Shape editor started

Sunday, April 19th, 2009

I’ve started work on the shape editor for the effects and warps on a map. I hope to have something to show either today or tomorrow.

Random crap

Saturday, April 18th, 2009

It’s been a…while since I last wrote here. Since then what’s happened…

I finished Island since then. I like books about dystopia societies because I have a lot of interest in sociology and psychology (more of a hobby though). Seeing how a society that is oppressed by the government allows one to see similarities between what was shown as wrong in the story and what is happening today. Island is a nice break from that to see what it would take to create a good society. Focusing on education, metal and physical well-being, minimal industry, and scientific progress were some of the main points. Also, a different “family” structure was used to help improve the childhood and parental experience. Instead of a child having two adults to always rely on, he or she could go to one of over a dozen other adults for help or comfort (after an argument with your parents, you can actually get away for a few days and let the steam actually cool off instead of keeping the water at a simmer). Unfortunately, the society was to be taken over by oil-hungry because it was a rich source of crude. Due to the minimal industry, there was no military and when one person with strong religious convictions was able to grab some power and opportunity, ruined the entire society for money and oil. I highly recommend the book for anyone that is interested in economics, sociology, or political science).

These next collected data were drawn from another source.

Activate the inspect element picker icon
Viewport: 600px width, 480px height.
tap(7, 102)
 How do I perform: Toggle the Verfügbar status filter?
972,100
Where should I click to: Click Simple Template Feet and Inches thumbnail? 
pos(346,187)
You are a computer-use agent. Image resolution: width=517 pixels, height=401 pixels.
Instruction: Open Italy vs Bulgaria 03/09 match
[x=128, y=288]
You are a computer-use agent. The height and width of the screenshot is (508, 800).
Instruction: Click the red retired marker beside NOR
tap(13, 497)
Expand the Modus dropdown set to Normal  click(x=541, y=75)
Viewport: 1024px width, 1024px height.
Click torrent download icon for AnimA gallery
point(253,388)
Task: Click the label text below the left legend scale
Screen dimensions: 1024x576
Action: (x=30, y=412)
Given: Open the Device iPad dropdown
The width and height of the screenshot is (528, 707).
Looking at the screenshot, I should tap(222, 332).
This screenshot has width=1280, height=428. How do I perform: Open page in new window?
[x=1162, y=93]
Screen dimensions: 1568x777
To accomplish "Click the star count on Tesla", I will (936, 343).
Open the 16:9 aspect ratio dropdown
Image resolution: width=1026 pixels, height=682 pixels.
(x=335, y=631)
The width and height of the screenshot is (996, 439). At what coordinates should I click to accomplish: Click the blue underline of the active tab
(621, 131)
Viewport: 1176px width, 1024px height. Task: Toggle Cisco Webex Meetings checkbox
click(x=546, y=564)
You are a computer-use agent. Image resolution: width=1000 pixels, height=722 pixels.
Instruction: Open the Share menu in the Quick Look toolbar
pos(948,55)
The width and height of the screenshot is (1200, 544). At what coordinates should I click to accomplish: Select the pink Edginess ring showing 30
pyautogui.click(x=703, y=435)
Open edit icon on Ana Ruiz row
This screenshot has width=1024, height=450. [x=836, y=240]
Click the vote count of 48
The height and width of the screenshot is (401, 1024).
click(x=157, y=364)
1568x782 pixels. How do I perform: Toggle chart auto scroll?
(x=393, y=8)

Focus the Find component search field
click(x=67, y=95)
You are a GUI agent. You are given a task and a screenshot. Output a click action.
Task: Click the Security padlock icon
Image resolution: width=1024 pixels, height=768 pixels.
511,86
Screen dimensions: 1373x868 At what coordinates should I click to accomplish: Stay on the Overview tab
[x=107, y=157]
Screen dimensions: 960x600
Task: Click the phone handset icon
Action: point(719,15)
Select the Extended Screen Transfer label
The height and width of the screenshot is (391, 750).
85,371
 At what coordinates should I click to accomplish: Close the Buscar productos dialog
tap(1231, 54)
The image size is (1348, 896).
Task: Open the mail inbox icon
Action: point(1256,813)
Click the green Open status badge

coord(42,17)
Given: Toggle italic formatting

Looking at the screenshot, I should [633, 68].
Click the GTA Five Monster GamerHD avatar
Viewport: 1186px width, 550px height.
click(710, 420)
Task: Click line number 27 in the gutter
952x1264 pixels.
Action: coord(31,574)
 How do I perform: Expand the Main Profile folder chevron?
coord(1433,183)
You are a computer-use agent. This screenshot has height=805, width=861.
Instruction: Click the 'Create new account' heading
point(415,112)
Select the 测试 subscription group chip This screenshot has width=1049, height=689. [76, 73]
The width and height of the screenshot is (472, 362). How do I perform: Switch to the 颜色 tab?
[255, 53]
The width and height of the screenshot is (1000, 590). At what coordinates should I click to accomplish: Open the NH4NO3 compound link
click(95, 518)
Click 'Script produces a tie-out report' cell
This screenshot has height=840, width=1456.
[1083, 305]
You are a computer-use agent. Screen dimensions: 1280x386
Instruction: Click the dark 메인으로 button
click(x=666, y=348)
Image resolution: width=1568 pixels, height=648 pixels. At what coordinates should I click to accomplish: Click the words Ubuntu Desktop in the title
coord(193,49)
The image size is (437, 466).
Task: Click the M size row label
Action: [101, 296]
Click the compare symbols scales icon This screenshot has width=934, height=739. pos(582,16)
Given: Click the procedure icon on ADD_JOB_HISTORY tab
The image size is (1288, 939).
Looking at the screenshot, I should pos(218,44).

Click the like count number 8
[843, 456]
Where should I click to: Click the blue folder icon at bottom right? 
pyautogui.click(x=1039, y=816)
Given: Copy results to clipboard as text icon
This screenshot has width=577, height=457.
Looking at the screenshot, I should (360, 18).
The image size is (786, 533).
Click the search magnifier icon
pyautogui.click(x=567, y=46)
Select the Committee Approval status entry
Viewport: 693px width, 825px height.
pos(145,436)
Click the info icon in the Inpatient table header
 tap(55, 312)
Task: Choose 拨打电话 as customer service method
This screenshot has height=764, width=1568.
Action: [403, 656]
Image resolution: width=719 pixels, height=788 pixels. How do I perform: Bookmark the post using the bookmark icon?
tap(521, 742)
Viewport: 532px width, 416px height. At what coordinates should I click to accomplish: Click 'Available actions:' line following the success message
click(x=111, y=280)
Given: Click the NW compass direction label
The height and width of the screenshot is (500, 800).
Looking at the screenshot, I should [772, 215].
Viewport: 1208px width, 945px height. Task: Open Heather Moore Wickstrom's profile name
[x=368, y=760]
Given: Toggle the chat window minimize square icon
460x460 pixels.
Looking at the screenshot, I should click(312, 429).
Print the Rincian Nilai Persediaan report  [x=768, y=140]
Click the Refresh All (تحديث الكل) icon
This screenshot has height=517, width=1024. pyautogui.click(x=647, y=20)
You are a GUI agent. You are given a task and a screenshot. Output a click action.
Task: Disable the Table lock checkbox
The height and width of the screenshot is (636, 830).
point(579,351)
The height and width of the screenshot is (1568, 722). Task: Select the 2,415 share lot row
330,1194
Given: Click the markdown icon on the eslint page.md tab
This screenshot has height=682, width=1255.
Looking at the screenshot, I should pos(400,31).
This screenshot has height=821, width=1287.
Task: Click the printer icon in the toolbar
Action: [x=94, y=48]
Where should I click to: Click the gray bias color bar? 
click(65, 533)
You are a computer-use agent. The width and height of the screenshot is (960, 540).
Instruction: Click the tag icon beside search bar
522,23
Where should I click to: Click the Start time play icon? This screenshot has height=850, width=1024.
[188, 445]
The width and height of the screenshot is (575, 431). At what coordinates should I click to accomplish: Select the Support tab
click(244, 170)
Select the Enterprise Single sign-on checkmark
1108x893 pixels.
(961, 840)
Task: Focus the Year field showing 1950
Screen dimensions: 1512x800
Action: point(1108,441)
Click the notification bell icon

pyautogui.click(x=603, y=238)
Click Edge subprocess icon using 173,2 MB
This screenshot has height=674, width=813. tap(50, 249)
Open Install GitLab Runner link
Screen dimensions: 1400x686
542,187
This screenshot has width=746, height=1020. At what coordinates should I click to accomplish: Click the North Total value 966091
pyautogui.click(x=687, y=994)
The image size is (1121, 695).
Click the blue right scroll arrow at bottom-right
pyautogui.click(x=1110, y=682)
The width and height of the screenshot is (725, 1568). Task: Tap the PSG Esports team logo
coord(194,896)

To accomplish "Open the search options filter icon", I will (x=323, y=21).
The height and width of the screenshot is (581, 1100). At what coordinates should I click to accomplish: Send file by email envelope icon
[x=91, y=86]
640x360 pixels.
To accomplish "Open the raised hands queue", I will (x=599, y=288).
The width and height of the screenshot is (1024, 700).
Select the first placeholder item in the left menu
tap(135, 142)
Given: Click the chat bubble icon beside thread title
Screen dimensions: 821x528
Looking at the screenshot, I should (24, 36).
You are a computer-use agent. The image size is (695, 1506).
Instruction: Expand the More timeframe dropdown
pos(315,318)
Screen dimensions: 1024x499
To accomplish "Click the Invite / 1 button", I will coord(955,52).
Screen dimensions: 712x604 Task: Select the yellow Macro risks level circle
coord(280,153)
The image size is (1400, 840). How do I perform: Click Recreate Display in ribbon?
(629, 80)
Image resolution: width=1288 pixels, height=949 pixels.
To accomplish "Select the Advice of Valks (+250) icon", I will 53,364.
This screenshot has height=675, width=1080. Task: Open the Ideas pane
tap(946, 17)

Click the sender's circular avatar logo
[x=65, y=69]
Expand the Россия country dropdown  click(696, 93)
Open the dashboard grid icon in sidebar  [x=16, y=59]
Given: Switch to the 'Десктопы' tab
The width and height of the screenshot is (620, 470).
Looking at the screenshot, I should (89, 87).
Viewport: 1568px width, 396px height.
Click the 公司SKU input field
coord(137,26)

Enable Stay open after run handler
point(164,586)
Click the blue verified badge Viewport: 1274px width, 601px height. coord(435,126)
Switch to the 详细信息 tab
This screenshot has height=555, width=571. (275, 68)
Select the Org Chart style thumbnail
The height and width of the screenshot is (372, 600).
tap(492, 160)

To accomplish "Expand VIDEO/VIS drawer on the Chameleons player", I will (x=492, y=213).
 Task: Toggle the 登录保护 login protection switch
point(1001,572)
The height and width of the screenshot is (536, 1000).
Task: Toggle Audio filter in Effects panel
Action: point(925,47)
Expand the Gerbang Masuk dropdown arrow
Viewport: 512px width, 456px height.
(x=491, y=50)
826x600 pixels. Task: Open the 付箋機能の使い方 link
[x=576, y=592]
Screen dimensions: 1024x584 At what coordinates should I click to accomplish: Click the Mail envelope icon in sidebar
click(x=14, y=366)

I updated to Rawhide yesterday. X.org and the Intel driver are much better here. Desktop effects don’t trigger the open file limit on the system, which is always a plus.

Strawberries, although not quite in season yet I think, are still delicious. So are Spanish omelette (though I had one without the ham or prosciutto). Tomatoes with vinegar, some salt, and olive oil as well. A friend’s girlfriend visited from Spain and we made dinner one day. First time I’ve eaten an omelette or uncooked tomatoes. I dont know if I could do actual raw tomatoes though. When she was here, I also found out that my French is not that bad. I just can’t remember verbs or nouns (forget the genders of them) all that well.

On the Sigen front, I’ve made some progress. The Game class can now handle the world map placement (not validating them, but I’m not quite sure how I want to do that yet). The map editor can be zoomed. There’s a rudimentary world map editor. Unfortunately there’s one thing I want to finish but I have to create an algorithm to do so. What the algorithm needs to do is take two polygons and merge them into one. Normally QPolygon can do this, but it takes shortcuts that I don’t have the luxury of being able to do. The polygons are limited to only vertical and horizontal edges with the vertices given in clockwise order from an arbitrary point. After merging so many of these, take a point and find out where on the perimeter a rectangle of size NxM it should be positioned to minimize the distance between the rectangle and the point. I have the second part. Getting the outline is the touch part right now. I also moved the plugins out into their own directory instead of inside of sigencore/plugins and cleaned them up. The Kross plugin bridge for arenas is started. I still need to write the actual arena for it yet though. There are now callgrind targets for all of the tests though they are of little use until I update the tests to use QBENCHMARK to get some accurate timings. I also fixed a bug in Hat and updated its test to check for the corner case.

I’ve set up my server to host a Trac instance. Got to learn quite a bit about mod_alias and mod_rewrite in lighttpd. Or at least how you can mess them up. I have some milestones and tickets written up to pester myself about. That said, I’ve pegged a 0.2.0 release in about 4 weeks and a 0.2.1 release two weeks later with test and documentation updates. Hopefully I can make it.

The semester is winding up and there are some projects due, but I don’t think they’re that major. Anyways, time for bed. Enough random crap for one night.